(WORK ORDER 1)
In the article on business change and PostgreSQL, what share of respondents cited aggressively pursuing operational agility and flexibility as the biggest single action in IBM's survey of CEO priorities?
(WORK ORDER 2)
Pick up the article on business change and PostgreSQL after its last sentence and continue it.

(DOCUMENT SEGMENT)
>>>>

By Marc Linster, Chief Technology Officer, EDB

Estimated reading time: 4 minutes

Change is a constant, but it’s rare to have so many change vectors rocking our world at the same time. A sample would include: febrile geopolitics; pandemic; rising middle classes and consumerism in populous countries such as China, India and elsewhere; turmoil and disenfranchisement in economic blocs such as the EU; sustainability being viewed as being in the last-chance saloon, and on and on and on. Never has the need for business adaptability been so great because, literally, we don’t know what’s coming around the next corner.

That means those organizations which can hedge, be fleet of foot and manage risk will excel. And all this has clear implications for digitization and how we manage and understand the precious data we own or can access to identify trends, fast.

Managing change has always been of enormous importance and it is not an exaggeration to say that companies executing change management well are indexed with companies that are successful. In 2020, Bain & Company reported: “Companies with high Change Power are more profitable … with margins twice those of companies with lower Change Power. These change masters also grow revenue up to three times faster.”[1] Similarly, IBM, when it asked about two-to-three-year CEO priorities, the biggest single action (cited by 56 per cent of respondents) was “to aggressively pursue operational agility and flexibility”.[2]

In an environment where companies rise and fall at record rates, organizations today face some of their biggest-ever challenges. The rapid response to the pandemic and the push to digitize services means there are no longer any excuses for ducking demands from employees, customers and partners in supply chains who now expect a far more agile, digitally enhanced user experience and systems of engagement.

Data management is at the heart of all this approach and processes. So, how do you enable transformation initiatives that provide the agility and scalability to respond to changing market conditions? The answer lies in the unparalleled flexibility and integration of open source and (bias aside!) I would argue it starts with your database strategy. Indeed, I would go further and suggest that transformation requires using the most transformative open source technology since Linux. That would be PostgreSQL.

Boardroom debate is consumed by how to deliver agility and resilience. IT strategy must help the business to fulfil this requirement and the database is at the heart of efforts to understand customers and pre-empt their needs. PostgreSQL gives organizations the confidence that they are using a database with the capabilities to meet every need.

According to Stackoverflow’s 2021 Developer survey it’s the most wanted database among its respondents (as well as one of the most loved!) and its vast ecosystem provides the groundswell adaptability and fast start companies need. Uniquely, it can be the system of record but also the key to engagement and analytics.

In an environment where companies rise and fall at record rates, organizations today face some of their biggest-ever challenges. The rapid response to the pandemic and the push to digitize services means there are no longer any excuses for ducking demands from employees, customers and partners in supply chains who now expect a far more agile, digitally enhanced user experience and systems of engagement.

<<<<

Collected data entries:
>>>>

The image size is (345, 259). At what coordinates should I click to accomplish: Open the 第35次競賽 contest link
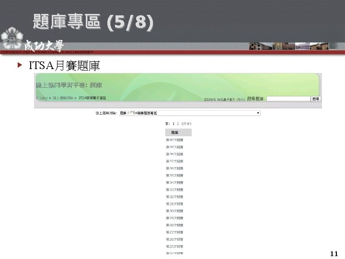[174, 176]
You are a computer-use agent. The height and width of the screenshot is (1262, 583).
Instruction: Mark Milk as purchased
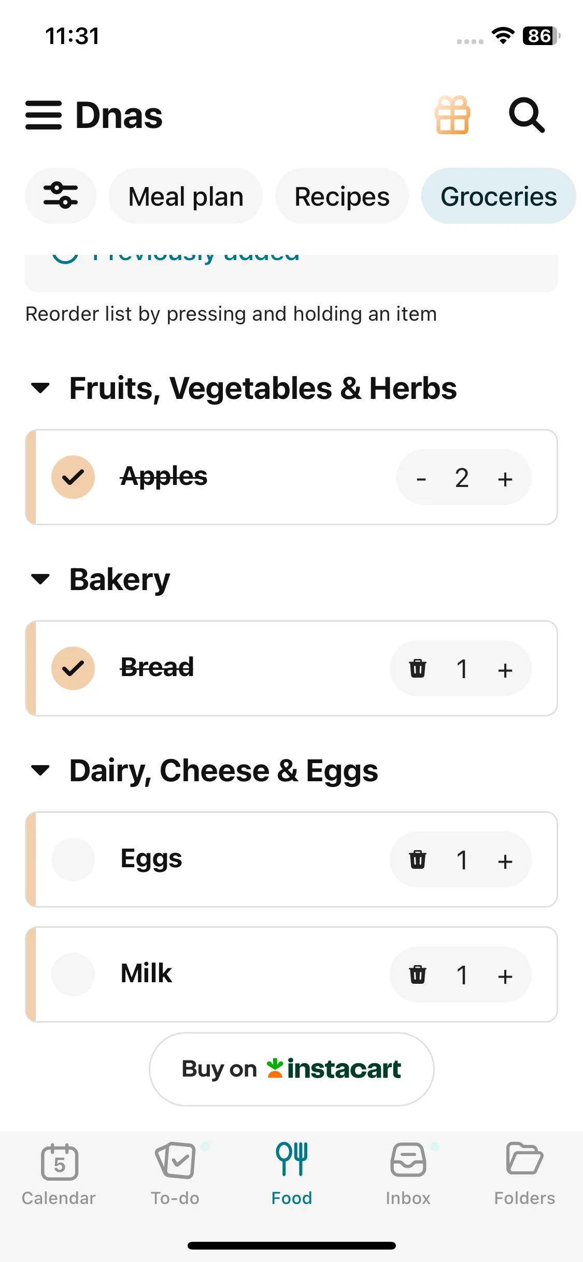point(73,974)
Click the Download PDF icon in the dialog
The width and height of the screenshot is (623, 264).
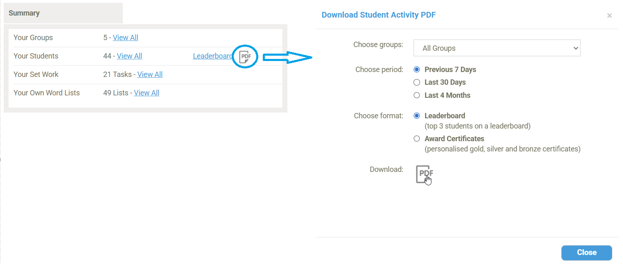tap(424, 174)
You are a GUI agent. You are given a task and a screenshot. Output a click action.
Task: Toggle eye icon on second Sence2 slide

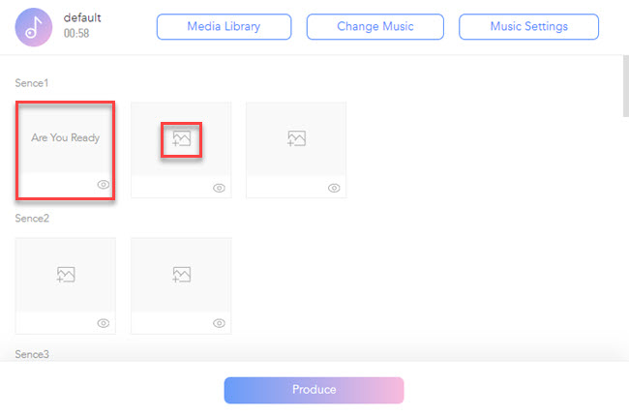pos(219,323)
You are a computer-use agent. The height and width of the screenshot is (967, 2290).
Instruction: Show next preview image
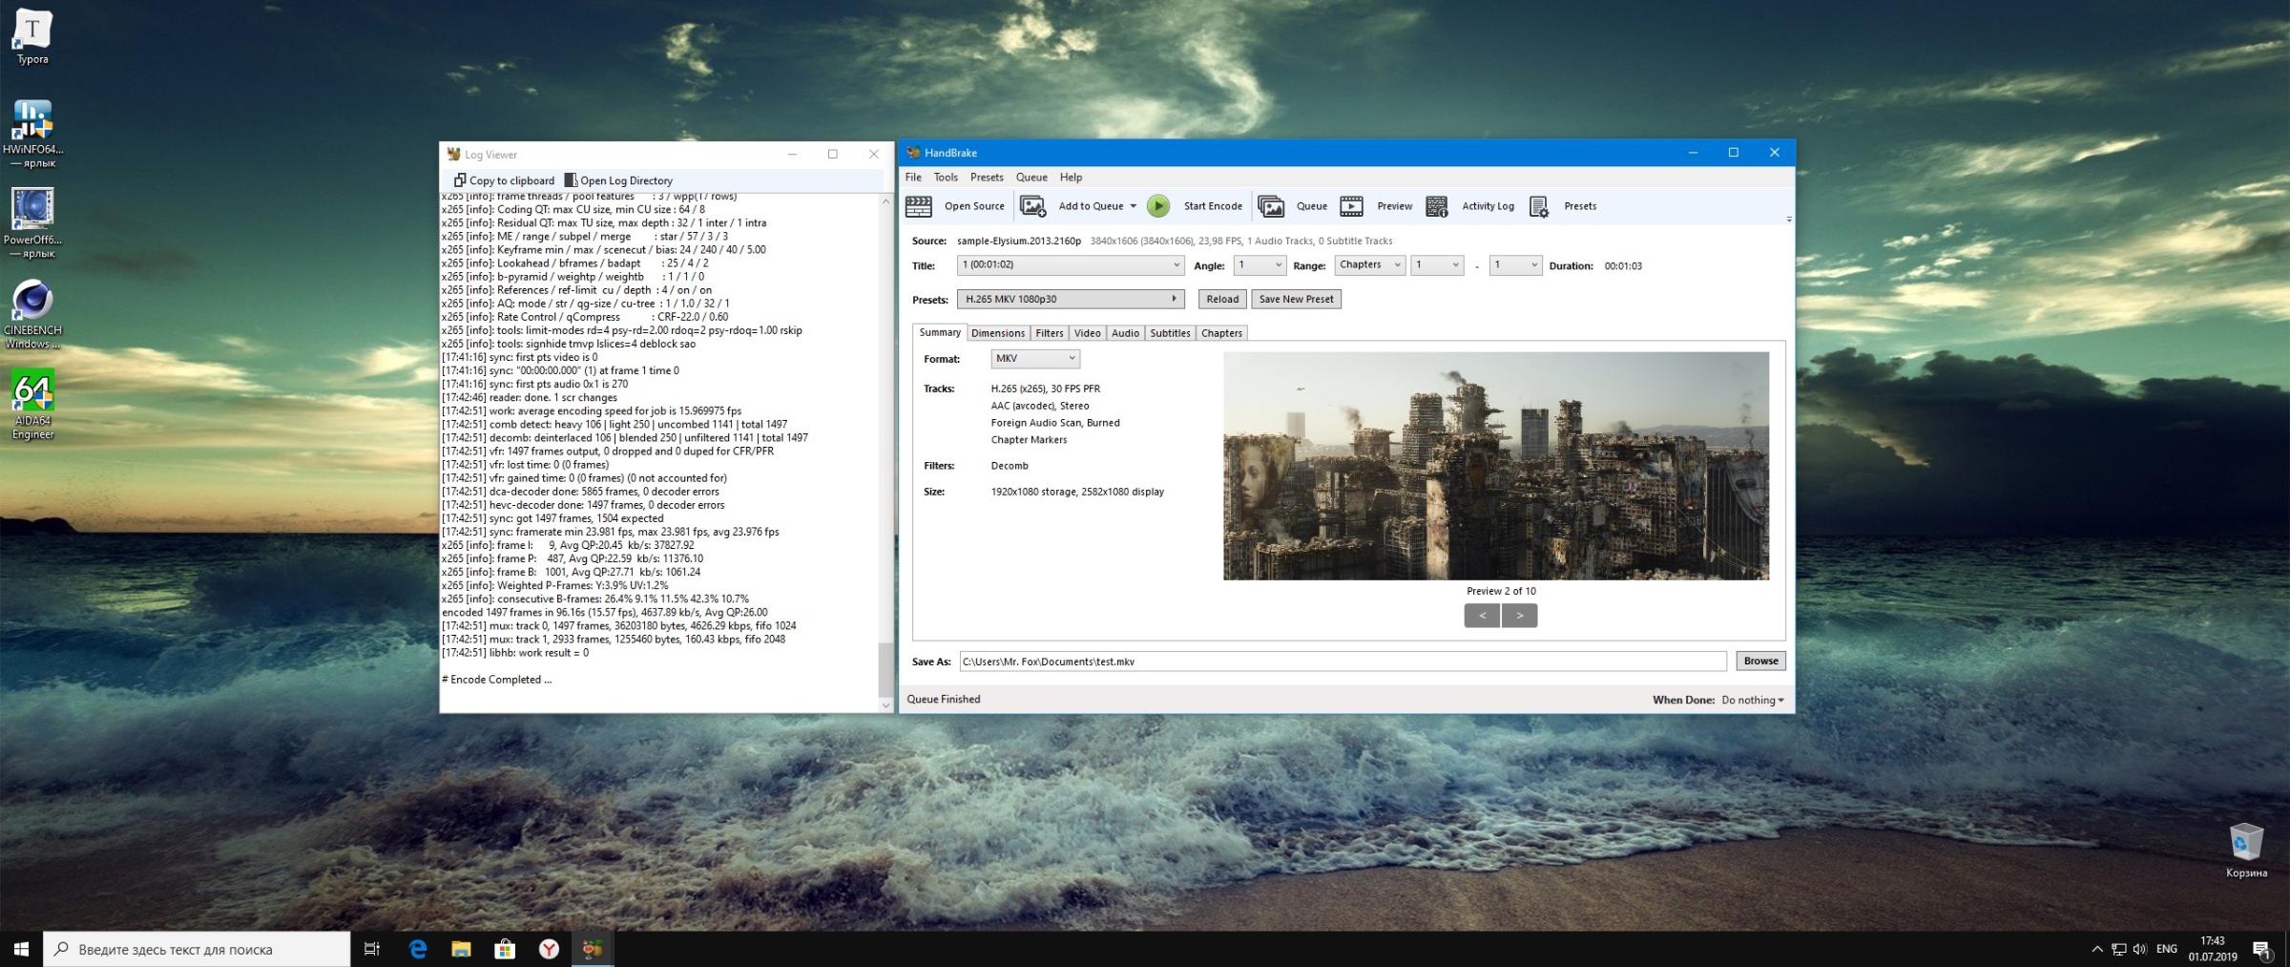(x=1519, y=616)
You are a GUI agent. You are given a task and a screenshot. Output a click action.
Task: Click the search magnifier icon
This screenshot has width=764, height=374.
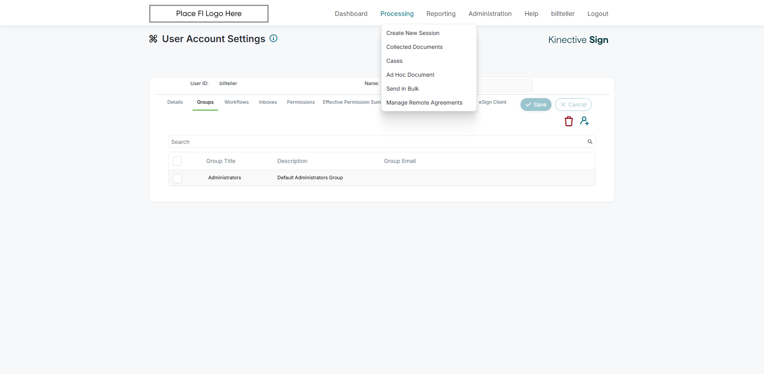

<<<<

(ANSWER 1)
56 percent of respondents.

(ANSWER 2)
Postgres offers rich functionality, the reassurance of five nines reliability, data portability in cloud environments, and agility and scalability through automation and standardization.

It supports composable environments that can be rapidly reconfigured, and it is backed by a diverse, independent community rather than being dominated by a single vendor that can force lock-in.

Often forgotten, the POSIX interface also makes it ubiquitous, while Postgres’s object relational model means we can add in data types and associated operators while benefiting from tight integration with transactional capabilities.

All these factors mean that PostgreSQL can support the business everywhere and there is a wide variety of use cases to give organizations the confidence to believe PostgreSQL can meet their specific mission-critical application needs. And for those that aren’t yet up to speed, there’s a proven methodology for deployment success that covers deciding platforms on which to deploy Postgres, building an application tiering framework in terms of recovery time/point objectives and geographic recovery objectives, defining and automating reference architectures, and evolving Postgres skills.

Postgres offers rich functionality, the reassurance of five nines reliability, data portability in cloud environments, and agility and scalability through automation and standardization.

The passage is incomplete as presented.